Since going public, 1,200 messages have been posted on the board's mailing list RSS-Public, making it one of the best places to get help with RSS 2.0.

Looking forward, I'd like to see the board publish the RSS profile, a set of best-practice recommendations for feed publishers and software developers, and the clean rewrite of the RSS 2.0 specification. I believe that following the RSS roadmap means freezing RSS elements and attributes and all defined behavior but does not require us to treat the language of the current spec as if it were carved in stone.

But as I told the board, I'm pretty conservative in my approach to our mission. I'd rather work through issues patiently and help incrementally where we can than push through controversial changes, which is why we're still puttering away on the spec rewrite one year after its first draft.

Domain Owner Keeps Pig.Com in UDRP Dispute

In a UDRP dispute decided Monday, the New Pig Corporation failed to take away the generic domain name pig.com after previously trying to buy it for $21,000. I'm hoping that the National Arbitration Forum decision bodes well for my own generic use of Wargames.Com.

New Pig owns a Pig trademark registered in 1987 for industrial absorbents used to clean oil spills.

The decision sheds some light on the money involved in parked pay-per-click search domains like the one currently at pig.com. Domain investor Adam Dicker bought the domain for $50,000.

To make its case look better, New Pig reportedly bid $2.74 per click so that it would show up in the top position on pig.com, which it then used in the UDRP complaint to claim the domain was trading on its mark.
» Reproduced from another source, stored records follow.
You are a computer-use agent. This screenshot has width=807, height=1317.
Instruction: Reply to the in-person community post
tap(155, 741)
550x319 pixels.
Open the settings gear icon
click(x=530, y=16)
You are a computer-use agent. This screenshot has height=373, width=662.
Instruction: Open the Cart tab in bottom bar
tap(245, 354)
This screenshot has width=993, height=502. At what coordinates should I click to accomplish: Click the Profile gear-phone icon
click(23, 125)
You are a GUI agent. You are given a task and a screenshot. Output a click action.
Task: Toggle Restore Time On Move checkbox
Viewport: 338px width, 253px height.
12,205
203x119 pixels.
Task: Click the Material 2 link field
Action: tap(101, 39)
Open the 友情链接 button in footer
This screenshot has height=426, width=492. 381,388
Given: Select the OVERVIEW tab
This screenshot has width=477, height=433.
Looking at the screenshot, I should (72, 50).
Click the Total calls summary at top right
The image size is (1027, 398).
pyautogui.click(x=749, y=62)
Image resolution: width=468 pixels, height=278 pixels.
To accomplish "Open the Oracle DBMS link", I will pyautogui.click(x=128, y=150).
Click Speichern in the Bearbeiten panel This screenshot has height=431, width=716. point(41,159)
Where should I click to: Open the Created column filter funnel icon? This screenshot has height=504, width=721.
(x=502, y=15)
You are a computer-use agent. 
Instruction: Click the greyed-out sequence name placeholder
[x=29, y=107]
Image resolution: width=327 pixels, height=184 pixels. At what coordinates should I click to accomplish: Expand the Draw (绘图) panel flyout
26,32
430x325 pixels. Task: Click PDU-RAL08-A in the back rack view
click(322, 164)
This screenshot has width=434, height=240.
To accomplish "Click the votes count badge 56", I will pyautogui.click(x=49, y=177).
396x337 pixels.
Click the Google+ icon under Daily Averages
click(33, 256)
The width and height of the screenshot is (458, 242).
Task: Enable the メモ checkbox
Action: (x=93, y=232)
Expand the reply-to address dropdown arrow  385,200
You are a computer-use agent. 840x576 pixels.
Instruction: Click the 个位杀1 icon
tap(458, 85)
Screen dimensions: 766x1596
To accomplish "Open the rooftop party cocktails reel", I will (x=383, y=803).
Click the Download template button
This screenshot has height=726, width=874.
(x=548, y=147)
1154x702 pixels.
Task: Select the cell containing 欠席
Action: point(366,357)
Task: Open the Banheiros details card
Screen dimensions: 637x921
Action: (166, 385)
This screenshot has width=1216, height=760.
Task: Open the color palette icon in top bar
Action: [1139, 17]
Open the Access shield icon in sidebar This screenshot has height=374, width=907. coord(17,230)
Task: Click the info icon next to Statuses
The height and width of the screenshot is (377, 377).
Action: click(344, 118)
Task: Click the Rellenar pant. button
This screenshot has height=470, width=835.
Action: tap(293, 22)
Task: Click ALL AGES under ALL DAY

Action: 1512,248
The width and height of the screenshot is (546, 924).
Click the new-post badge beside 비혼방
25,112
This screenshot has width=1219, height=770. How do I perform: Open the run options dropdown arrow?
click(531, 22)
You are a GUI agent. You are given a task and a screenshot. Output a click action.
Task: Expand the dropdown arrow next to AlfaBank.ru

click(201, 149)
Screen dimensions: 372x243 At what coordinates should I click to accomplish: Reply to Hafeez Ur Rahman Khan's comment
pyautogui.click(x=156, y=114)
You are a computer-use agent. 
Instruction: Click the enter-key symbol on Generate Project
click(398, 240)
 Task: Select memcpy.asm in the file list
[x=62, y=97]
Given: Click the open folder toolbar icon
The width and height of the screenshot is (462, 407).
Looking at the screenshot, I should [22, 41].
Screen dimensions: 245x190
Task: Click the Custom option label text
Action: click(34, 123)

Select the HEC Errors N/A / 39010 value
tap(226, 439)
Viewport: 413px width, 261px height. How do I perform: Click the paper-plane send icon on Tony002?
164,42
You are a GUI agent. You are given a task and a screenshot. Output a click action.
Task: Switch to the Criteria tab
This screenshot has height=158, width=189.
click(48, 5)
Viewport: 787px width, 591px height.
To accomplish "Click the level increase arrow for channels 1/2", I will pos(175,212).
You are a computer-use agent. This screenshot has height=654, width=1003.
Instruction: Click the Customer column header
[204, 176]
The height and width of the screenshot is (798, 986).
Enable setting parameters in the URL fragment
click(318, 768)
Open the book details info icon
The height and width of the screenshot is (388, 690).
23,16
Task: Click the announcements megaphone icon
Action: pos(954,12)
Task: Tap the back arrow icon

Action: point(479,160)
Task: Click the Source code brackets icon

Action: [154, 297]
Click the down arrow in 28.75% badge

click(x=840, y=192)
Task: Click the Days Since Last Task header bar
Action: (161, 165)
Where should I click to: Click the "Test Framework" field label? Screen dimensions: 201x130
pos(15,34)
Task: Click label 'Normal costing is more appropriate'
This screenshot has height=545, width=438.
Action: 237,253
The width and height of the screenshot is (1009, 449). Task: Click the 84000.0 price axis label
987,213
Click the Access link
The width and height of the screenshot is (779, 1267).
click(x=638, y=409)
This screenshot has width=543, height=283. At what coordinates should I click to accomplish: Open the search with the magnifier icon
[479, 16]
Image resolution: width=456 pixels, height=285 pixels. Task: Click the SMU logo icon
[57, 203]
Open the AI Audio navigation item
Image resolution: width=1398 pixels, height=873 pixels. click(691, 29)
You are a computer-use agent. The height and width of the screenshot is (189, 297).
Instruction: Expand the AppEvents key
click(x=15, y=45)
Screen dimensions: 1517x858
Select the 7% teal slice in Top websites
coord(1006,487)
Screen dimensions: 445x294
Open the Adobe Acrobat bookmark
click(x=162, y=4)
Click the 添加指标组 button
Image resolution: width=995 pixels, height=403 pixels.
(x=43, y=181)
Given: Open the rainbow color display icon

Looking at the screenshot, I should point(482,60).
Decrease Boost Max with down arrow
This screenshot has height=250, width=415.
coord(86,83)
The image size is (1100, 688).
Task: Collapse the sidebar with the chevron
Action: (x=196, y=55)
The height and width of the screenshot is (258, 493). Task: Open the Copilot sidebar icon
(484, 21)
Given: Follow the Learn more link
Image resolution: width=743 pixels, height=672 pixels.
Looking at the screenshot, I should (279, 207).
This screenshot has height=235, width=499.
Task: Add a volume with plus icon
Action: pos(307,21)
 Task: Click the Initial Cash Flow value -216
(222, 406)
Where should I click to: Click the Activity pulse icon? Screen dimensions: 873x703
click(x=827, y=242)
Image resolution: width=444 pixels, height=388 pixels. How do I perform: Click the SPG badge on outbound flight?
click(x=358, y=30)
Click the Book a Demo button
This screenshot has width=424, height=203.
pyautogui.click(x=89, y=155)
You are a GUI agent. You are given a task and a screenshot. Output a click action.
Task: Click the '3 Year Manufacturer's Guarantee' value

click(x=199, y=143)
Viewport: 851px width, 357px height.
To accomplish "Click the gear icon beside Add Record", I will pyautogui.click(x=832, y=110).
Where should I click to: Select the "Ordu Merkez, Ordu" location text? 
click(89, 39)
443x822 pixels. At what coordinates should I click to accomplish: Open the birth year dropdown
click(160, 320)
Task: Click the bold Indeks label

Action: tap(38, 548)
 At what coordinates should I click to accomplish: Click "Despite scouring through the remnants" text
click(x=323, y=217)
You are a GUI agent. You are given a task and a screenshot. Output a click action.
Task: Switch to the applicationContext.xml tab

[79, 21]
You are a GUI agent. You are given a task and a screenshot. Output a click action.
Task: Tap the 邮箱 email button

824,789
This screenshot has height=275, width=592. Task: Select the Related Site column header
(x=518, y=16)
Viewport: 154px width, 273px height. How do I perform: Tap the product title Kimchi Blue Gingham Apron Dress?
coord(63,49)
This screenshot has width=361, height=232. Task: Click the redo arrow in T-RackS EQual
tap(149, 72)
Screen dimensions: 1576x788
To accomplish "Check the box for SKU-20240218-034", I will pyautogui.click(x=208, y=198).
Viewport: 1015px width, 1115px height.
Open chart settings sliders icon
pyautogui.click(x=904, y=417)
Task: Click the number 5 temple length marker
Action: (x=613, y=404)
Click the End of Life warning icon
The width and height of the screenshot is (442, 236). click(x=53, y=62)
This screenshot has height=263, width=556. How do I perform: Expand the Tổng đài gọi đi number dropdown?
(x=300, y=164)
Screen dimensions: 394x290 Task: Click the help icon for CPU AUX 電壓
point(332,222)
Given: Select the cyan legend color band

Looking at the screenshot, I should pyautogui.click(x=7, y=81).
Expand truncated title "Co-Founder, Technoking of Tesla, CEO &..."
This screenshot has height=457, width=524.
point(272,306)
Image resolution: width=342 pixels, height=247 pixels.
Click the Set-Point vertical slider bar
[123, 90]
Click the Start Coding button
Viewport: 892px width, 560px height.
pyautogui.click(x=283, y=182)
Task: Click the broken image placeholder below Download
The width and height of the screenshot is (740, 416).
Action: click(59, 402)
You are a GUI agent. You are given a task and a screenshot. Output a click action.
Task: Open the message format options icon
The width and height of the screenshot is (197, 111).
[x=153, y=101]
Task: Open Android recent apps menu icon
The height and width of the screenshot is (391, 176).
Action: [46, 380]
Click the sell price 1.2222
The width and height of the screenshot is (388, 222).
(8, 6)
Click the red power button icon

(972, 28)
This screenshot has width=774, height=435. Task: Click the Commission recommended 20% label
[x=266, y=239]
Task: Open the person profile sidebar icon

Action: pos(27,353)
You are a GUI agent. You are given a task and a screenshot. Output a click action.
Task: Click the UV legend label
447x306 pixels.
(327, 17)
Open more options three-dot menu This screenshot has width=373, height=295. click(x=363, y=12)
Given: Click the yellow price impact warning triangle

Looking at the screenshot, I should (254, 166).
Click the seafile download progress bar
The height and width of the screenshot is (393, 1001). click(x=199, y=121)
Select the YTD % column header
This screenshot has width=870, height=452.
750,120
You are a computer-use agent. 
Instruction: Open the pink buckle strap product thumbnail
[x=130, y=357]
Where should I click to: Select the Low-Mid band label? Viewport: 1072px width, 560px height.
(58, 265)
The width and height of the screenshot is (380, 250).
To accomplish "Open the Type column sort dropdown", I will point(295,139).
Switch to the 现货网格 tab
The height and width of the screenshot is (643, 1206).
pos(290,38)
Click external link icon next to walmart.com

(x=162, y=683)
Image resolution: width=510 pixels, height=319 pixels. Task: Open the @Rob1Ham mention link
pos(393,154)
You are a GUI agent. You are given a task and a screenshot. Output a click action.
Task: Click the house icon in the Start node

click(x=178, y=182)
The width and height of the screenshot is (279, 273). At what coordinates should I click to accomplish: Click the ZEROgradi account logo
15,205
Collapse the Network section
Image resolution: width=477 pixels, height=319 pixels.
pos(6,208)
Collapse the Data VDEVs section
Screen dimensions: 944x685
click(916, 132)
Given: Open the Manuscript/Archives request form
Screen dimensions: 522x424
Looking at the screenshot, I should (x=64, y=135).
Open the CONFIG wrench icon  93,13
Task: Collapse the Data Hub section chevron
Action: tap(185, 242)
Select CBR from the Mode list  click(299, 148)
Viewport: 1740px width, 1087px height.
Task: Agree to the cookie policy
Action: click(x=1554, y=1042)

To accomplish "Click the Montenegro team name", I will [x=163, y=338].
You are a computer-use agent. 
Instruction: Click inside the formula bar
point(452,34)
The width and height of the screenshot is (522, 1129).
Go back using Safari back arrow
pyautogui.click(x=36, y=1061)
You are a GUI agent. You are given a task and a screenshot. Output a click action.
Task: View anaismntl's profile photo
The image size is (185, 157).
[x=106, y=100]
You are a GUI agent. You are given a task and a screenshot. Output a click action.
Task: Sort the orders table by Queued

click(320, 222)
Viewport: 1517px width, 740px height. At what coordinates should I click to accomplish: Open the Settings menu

Attorney John Berryhill, one of the small number of attorneys specializing in UDRP disputes, appears to have slaughtered New Pig in this case:

While the Complainant states that, on average, it spends $4M per year on unspecified promotion of its products, no documentation is provided for this assertion. The swine and pork industries dwarf the Complainant's sale of its specialized product, and it is reasonable to assume that the Panel members themselves were aware of the word "pig" prior to this dispute and, like the Respondent, had never heard of the Complainant or its products.

The Complainant now admits that the Complainant itself is responsible for the appearance of its own advertisement on the Respondent's webpage.